> **Exercise description**
What you return must match the entries exactly, except that the pictures are gone.

- - - -

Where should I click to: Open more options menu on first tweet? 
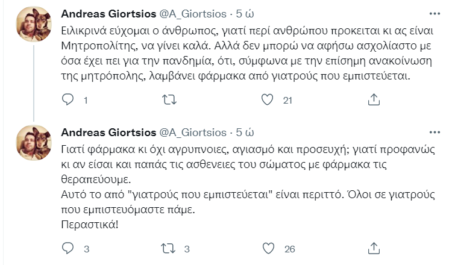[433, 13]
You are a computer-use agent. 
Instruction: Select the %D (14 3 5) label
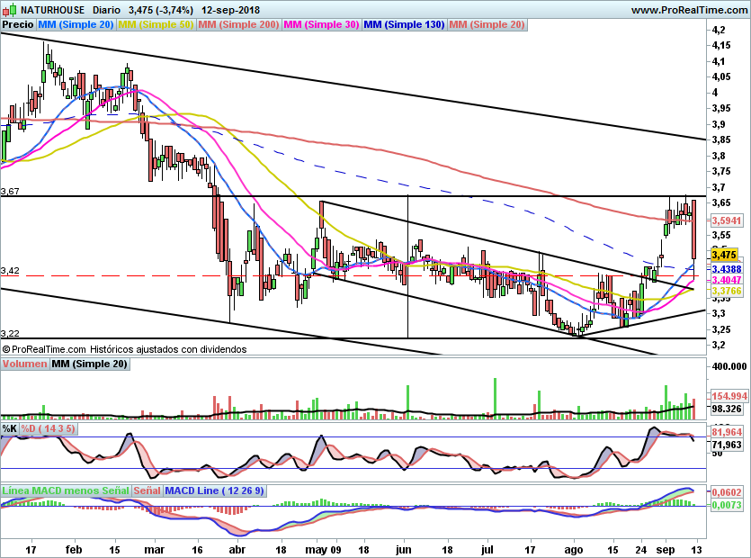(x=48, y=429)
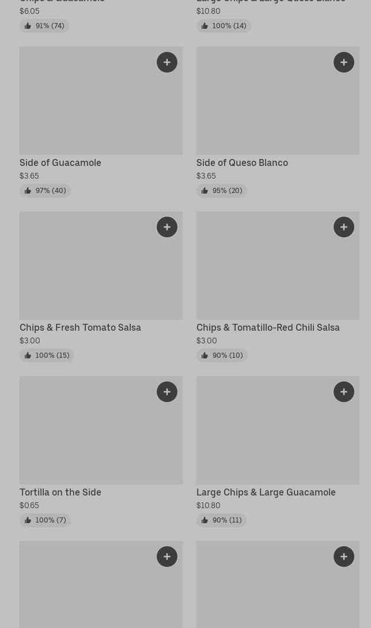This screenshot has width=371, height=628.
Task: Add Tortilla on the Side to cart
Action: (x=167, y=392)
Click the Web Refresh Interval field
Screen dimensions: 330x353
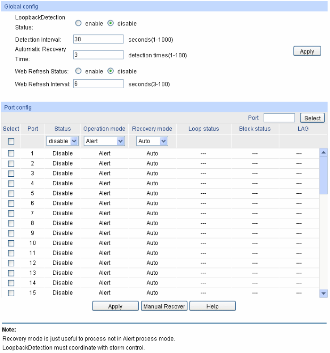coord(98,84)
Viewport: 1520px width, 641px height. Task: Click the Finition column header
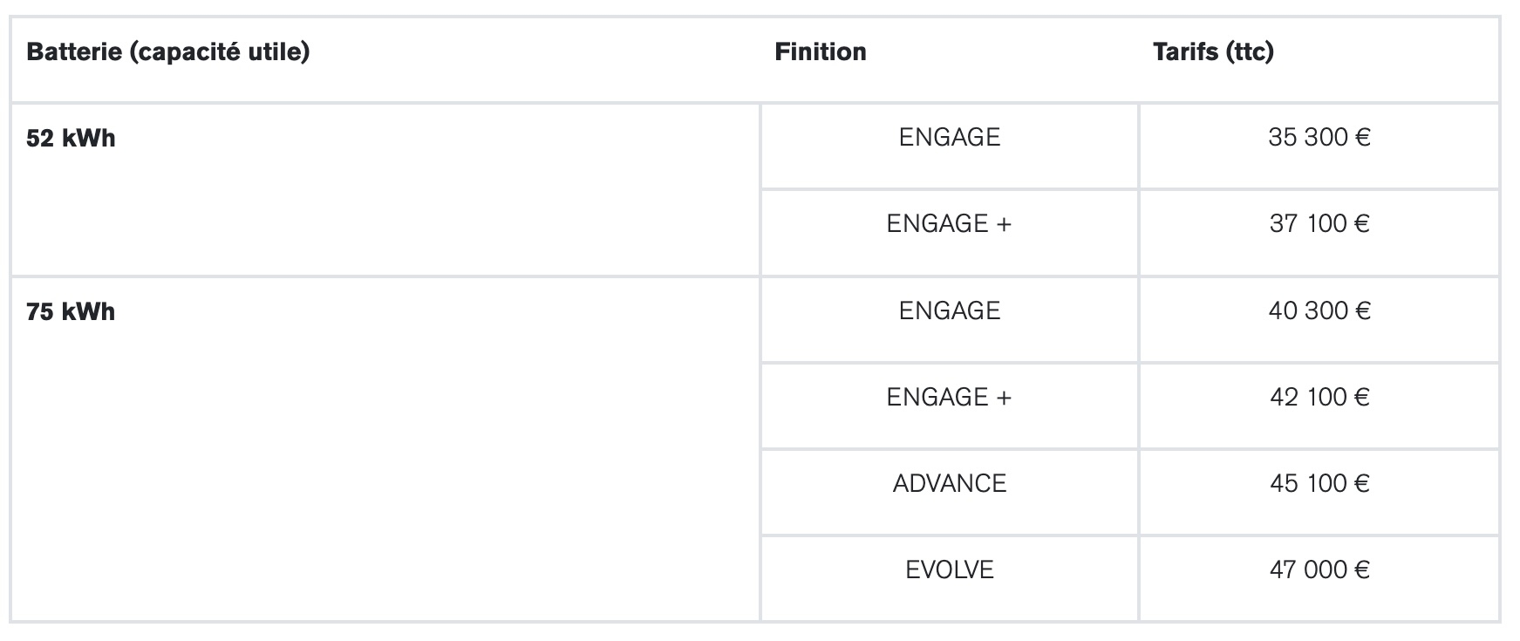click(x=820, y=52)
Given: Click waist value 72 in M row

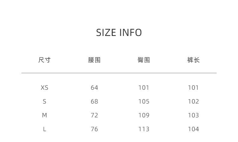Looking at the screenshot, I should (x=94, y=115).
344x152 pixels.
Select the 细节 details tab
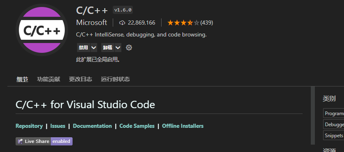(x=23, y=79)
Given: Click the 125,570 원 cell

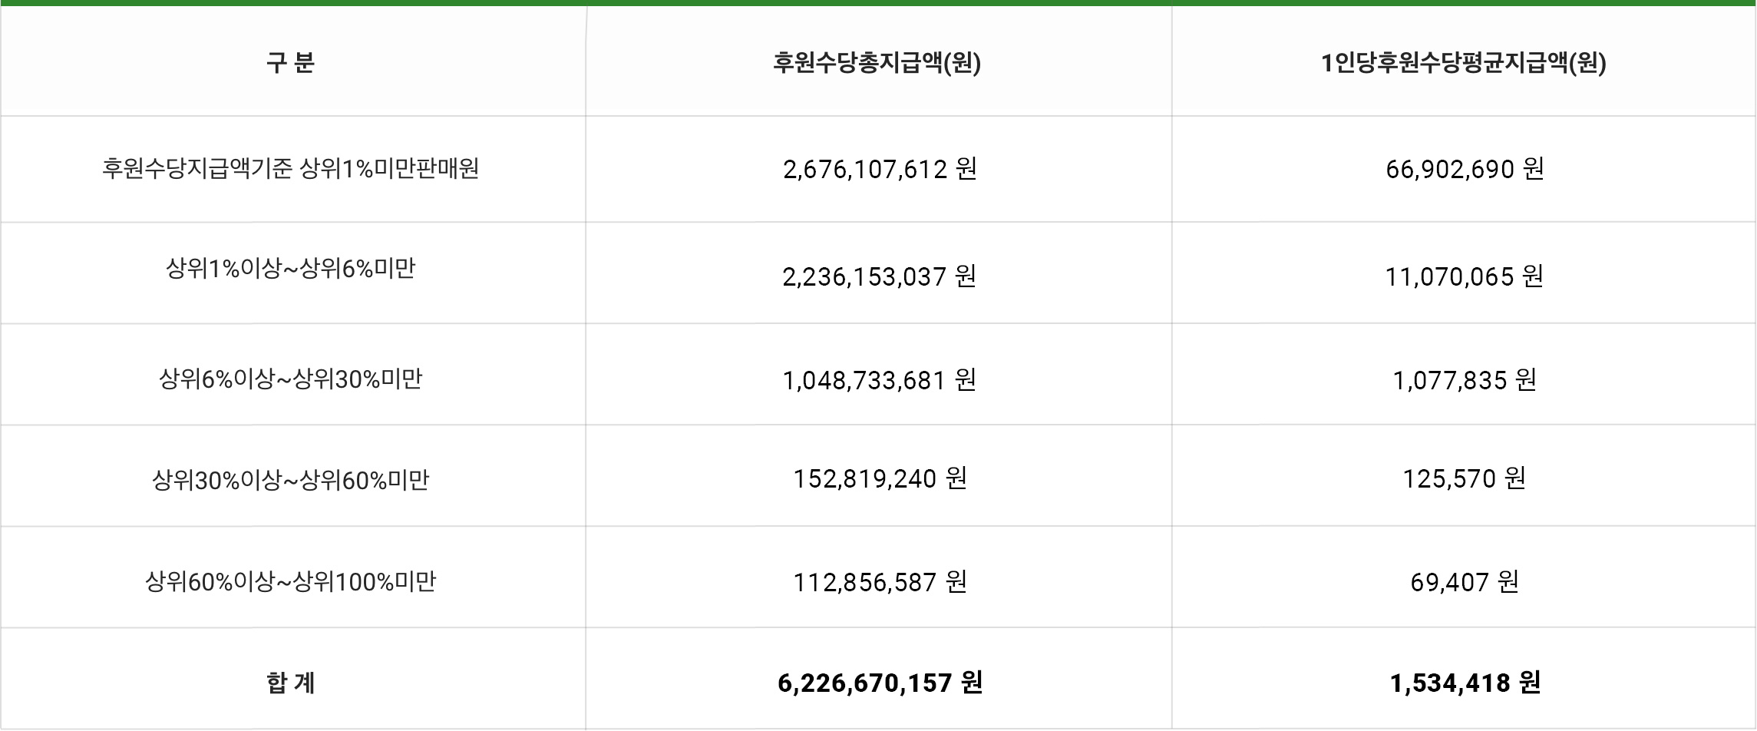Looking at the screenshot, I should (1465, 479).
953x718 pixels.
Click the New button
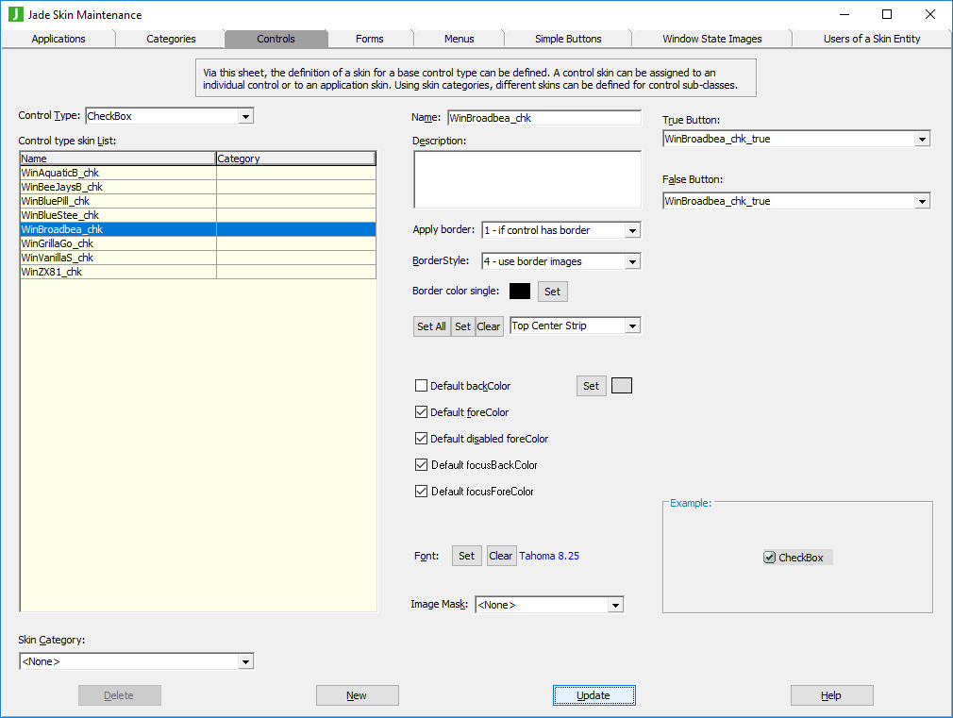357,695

- - - -

> **Answer to this task**
Where should I click to: Open more options menu on first tweet? 
[433, 13]
You are a computer-use agent. 
Instruction: Select the %D (14 3 5) label
(x=48, y=429)
This screenshot has width=371, height=628.
Task: Add Tortilla on the Side to cart
Action: (x=167, y=392)
Click the Web Refresh Interval field
Screen dimensions: 330x353
coord(98,84)
Viewport: 1520px width, 641px height. Task: Click the Finition column header
click(x=820, y=52)
Given: Click waist value 72 in M row

Looking at the screenshot, I should (x=94, y=115).
344x152 pixels.
Select the 细节 details tab
(x=23, y=79)
Given: Click the 125,570 원 cell

Looking at the screenshot, I should (1465, 479).
953x718 pixels.
Click the New button
357,695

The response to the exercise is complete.